═════ Extracted material ═════
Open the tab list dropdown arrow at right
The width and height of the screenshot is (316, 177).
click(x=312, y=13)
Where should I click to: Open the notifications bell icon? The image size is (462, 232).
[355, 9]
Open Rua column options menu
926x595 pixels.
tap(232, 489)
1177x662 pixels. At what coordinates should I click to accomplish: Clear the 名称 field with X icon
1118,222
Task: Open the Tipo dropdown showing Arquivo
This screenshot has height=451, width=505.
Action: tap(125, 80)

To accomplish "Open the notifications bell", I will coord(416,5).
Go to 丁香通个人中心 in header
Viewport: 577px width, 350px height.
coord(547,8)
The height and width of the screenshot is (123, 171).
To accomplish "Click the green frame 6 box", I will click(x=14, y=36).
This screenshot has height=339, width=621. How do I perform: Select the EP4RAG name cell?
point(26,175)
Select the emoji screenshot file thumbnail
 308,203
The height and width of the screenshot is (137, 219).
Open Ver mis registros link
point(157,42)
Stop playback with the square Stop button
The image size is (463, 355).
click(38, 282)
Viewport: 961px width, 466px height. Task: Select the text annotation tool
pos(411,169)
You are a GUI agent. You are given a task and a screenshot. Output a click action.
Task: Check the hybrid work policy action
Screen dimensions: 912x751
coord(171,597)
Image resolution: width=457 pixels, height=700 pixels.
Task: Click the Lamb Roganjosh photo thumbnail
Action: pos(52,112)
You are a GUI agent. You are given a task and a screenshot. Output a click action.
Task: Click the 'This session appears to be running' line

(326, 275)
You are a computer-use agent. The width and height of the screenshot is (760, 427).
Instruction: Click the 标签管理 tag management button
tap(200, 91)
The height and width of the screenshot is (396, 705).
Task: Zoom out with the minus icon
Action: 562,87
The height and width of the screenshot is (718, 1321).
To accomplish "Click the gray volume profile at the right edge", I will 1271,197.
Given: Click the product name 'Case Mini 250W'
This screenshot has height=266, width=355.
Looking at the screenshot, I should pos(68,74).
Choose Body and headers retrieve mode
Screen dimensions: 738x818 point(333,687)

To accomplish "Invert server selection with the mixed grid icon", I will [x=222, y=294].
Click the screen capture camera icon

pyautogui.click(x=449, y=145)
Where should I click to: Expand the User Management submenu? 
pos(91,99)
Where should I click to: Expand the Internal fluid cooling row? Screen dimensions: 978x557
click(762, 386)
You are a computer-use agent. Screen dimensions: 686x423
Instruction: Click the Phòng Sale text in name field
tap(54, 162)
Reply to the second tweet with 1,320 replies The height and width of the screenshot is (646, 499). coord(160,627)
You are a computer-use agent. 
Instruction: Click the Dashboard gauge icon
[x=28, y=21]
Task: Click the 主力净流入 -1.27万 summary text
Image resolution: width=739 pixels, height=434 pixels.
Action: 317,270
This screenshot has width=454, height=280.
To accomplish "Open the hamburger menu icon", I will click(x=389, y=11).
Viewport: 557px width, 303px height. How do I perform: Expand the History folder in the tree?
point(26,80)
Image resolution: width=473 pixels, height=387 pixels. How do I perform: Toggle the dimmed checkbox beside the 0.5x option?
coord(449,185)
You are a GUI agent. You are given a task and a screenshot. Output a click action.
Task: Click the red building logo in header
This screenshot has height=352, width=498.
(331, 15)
═════
▸ **Exercise goal**
Copy out the range of lines above starting at the line with "Task: Check the hybrid work policy action" and ending at the line with "You are a computer-use agent. Screen", exactly and including both.

▸ **The completed task**
Task: Check the hybrid work policy action
Screen dimensions: 912x751
coord(171,597)
Image resolution: width=457 pixels, height=700 pixels.
Task: Click the Lamb Roganjosh photo thumbnail
Action: pos(52,112)
You are a GUI agent. You are given a task and a screenshot. Output a click action.
Task: Click the 'This session appears to be running' line

(326, 275)
You are a computer-use agent. The width and height of the screenshot is (760, 427).
Instruction: Click the 标签管理 tag management button
tap(200, 91)
The height and width of the screenshot is (396, 705).
Task: Zoom out with the minus icon
Action: 562,87
The height and width of the screenshot is (718, 1321).
To accomplish "Click the gray volume profile at the right edge", I will 1271,197.
Given: Click the product name 'Case Mini 250W'
This screenshot has height=266, width=355.
Looking at the screenshot, I should pos(68,74).
Choose Body and headers retrieve mode
Screen dimensions: 738x818 point(333,687)

To accomplish "Invert server selection with the mixed grid icon", I will [x=222, y=294].
Click the screen capture camera icon

pyautogui.click(x=449, y=145)
Where should I click to: Expand the User Management submenu? 
pos(91,99)
Where should I click to: Expand the Internal fluid cooling row? Screen dimensions: 978x557
click(762, 386)
You are a computer-use agent. Screen dimensions: 686x423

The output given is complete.